Segment Start: Data under study
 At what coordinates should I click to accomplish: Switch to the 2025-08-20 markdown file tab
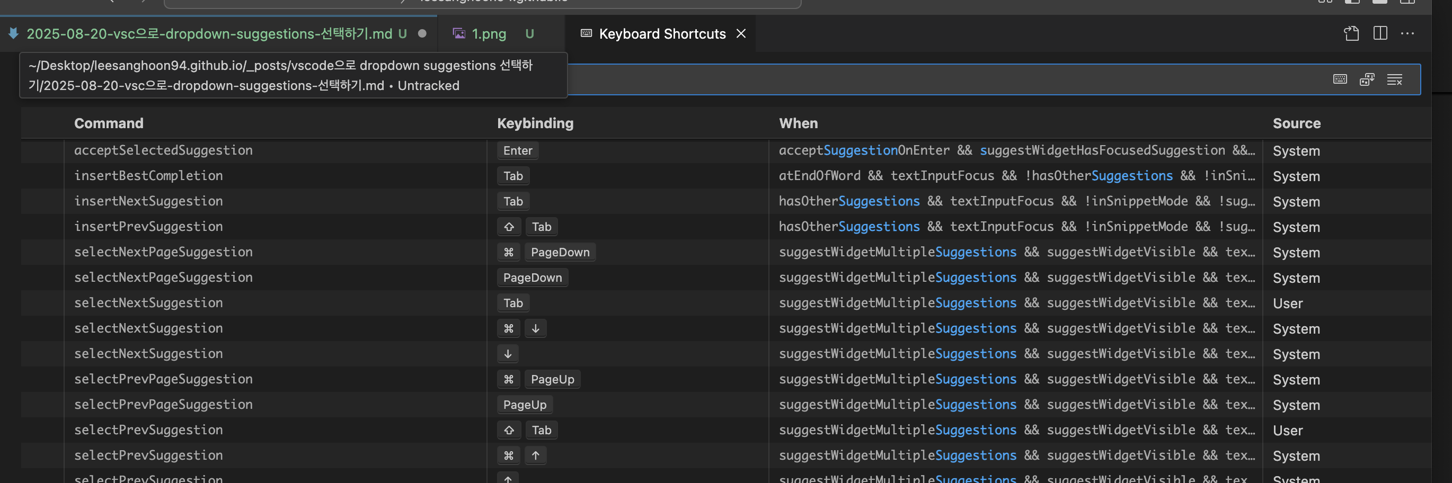[209, 34]
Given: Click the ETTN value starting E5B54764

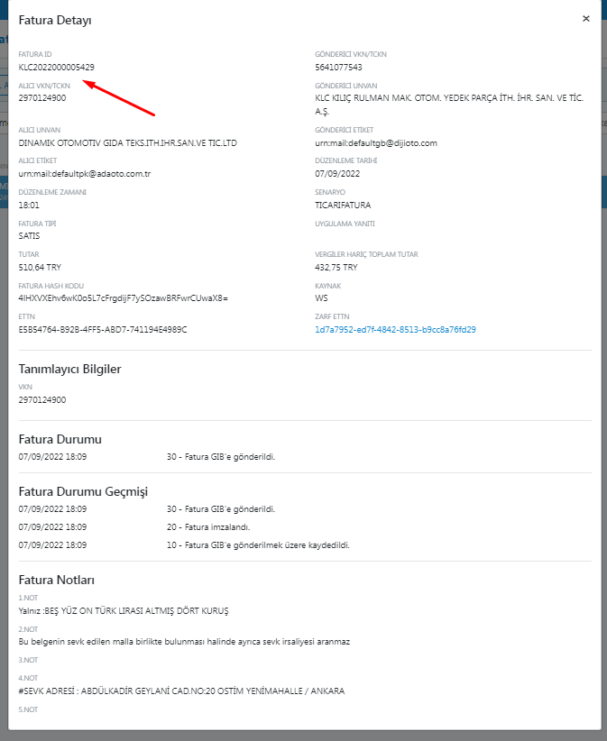Looking at the screenshot, I should [102, 330].
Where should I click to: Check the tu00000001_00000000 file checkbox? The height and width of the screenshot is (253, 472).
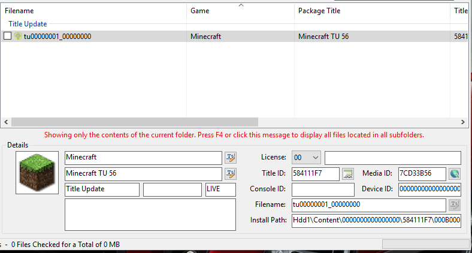point(8,37)
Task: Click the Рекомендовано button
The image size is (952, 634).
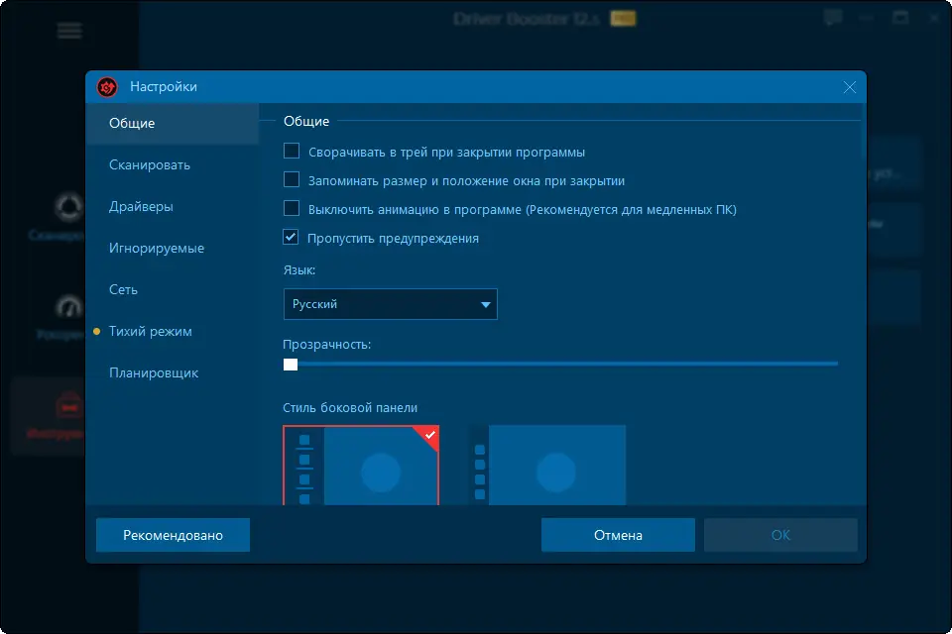Action: tap(173, 535)
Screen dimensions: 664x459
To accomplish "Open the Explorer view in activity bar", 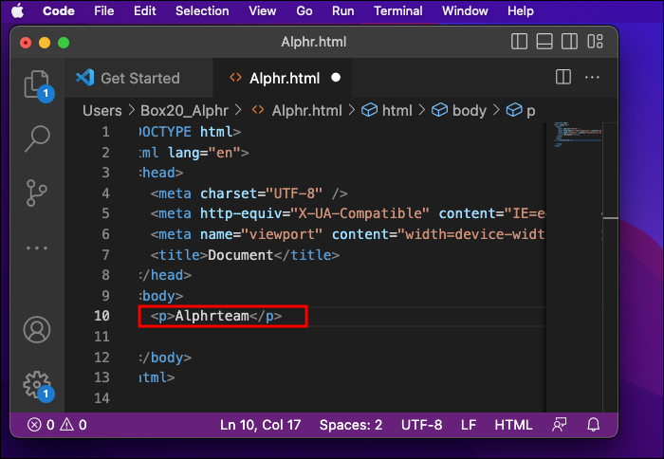I will (x=36, y=83).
Segment End: Data under study
Task goal
In the listing above, find the line with "Where should I" and the line with "Screen dimensions: 664x459". Set down both and every line between them, minus the pictures.

Solution to this exercise
Where should I click to: Check the tu00000001_00000000 file checkbox? The height and width of the screenshot is (253, 472).
point(8,37)
Task: Click the Рекомендовано button
The image size is (952, 634).
Action: tap(173, 535)
Screen dimensions: 664x459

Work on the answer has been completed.